展覧会


展覧会情報

春の常設展 テーマ展示
「檀一雄 歿後50年」
2026年3月10日(火)~5月31日(日)

開催概要

 常設展では、季節ごとの展示替えの際、特設のテーマ展示のコーナーを設けています。
 令和8年度春のテーマ展示は、歿後50年を迎える小説家・檀一雄だんかずお(1912~1976 都留市生まれ)を紹介します。
 檀一雄は、1951(昭和26)年に「真説石川五右衛門」「長恨歌ちょうごんか」で第24回直木賞を受賞し、私小説や歴史小説など様々なジャンルの小説を発表していきました。15年以上かけて執筆された「火宅の人」は代表作として知られています。
 展示では、檀一雄の自筆原稿や書画、書簡、著書などをご覧いただきます。

 

 

■檀 一雄

1912~1976
 南都留郡谷村町みなみつるぐんやむらちょう(現・都留市谷村)に生まれる。
 父・参郎は現在の福岡県柳川市沖端出身で、1907(明治40)年に山梨県立工業学校に図画の教員として赴任、1914(大正3)年に退職した後は一家で帰郷した。
 檀一雄は、東京帝国大学在学中に佐藤春夫に師事し、1934(昭和9)年に太宰治らと「青い花」を創刊、翌年「日本浪漫派」と合流し、保田與重郎、亀井勝一郎らと出会う。1942年から45年まで陸軍報道班員として中国に渡った。戦後、亡妻と遺児との生活を描いた「リツ子・その愛」「リツ子・その死」で文壇に復帰。1951年、「真説石川五右衛門」「長恨歌」により第24回直木賞を受賞した。 「火宅の人」は「新潮」誌上に約15年、21回にわたり連載、部分的に再構成されて1975年に単行本化、ベストセラーとなった。

 

 

【名称】2026(令和8)年度 春の常設展 テーマ展示

     「檀一雄 歿後50年」

【会場】山梨県立文学館 2F 展示室A

【会期】2026年3月10日(火)~5月31日(日)

【休館日】
月曜日(4月27日、5月4日は開館)
5月7日(木)

【開館時間】9:00~17:00(入室は16:30まで)

【観覧料】一般 330円(260円) 大学生 220円(170円)

※( )内は20名以上の団体料金・県内宿泊者割引料金
※大学生は学生証を提示

次の方は無料

※高校生以下の児童・生徒(高校生は学生証を提示)

※65歳以上(年齢が分かるものを提示)

※障害者手帳持参者とその介護者

 

おもな展示資料

 

檀一雄「惑いの部屋」(「火宅の人」第2章)原稿
「新潮」1961年10月号掲載

 この原稿のほか、冒頭部分の草稿が4通り残されている。

 

 

 

檀一雄
「モガリ笛いく夜もがらせ花ニ逢はん」色紙

 絶筆となった句。
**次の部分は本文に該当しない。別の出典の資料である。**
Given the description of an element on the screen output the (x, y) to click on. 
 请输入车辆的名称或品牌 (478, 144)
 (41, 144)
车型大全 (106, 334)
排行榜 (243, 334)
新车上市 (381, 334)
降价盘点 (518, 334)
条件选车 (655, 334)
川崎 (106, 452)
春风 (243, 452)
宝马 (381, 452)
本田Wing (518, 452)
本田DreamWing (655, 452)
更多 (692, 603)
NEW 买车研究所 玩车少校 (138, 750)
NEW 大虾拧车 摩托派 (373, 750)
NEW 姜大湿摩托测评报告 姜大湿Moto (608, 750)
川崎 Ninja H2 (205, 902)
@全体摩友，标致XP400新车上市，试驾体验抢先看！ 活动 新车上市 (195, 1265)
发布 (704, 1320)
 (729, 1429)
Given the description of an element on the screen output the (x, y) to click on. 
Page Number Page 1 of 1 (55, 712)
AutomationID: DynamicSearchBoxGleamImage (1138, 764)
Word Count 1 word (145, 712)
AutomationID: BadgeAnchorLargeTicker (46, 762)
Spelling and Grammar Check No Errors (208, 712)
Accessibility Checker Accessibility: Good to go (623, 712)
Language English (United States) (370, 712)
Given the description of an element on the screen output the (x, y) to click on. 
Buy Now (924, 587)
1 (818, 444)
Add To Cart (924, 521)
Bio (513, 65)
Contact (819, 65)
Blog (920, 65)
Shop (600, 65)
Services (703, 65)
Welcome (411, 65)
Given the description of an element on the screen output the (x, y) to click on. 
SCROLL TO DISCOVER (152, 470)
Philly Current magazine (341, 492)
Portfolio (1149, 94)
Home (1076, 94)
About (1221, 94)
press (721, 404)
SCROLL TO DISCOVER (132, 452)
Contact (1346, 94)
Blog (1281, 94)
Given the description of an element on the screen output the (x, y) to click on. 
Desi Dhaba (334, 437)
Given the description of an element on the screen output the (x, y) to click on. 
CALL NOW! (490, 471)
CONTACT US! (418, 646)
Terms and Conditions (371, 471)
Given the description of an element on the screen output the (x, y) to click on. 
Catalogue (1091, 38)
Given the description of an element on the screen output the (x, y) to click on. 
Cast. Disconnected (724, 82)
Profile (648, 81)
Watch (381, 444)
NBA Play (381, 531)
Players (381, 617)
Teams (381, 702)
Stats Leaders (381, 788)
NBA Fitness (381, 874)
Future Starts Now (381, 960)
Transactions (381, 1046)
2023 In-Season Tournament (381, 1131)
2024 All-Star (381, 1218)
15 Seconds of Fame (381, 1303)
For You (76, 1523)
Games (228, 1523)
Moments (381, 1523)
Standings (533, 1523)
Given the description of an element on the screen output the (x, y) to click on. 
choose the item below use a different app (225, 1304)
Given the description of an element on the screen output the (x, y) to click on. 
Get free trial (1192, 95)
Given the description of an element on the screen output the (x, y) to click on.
1976年1月2日に逝去。

 

 

この他の展示資料より
「リツ子・その愛」「リツ子・その死」原稿
「真説石川五右衛門」新聞切り抜きスクラップ帳
玉井徳太郎 画「少年猿飛佐助」新聞連載挿絵原画
「おめざの要る男」原稿                          など約20点

 

常設展ではこのほか、樋口一葉、芥川龍之介、山本周五郎、深沢七郎、山崎方代コーナーなどの資料を一部入れ替えます。飯田蛇笏・飯田龍太記念室では、春の俳句の書を中心にご覧いただけます。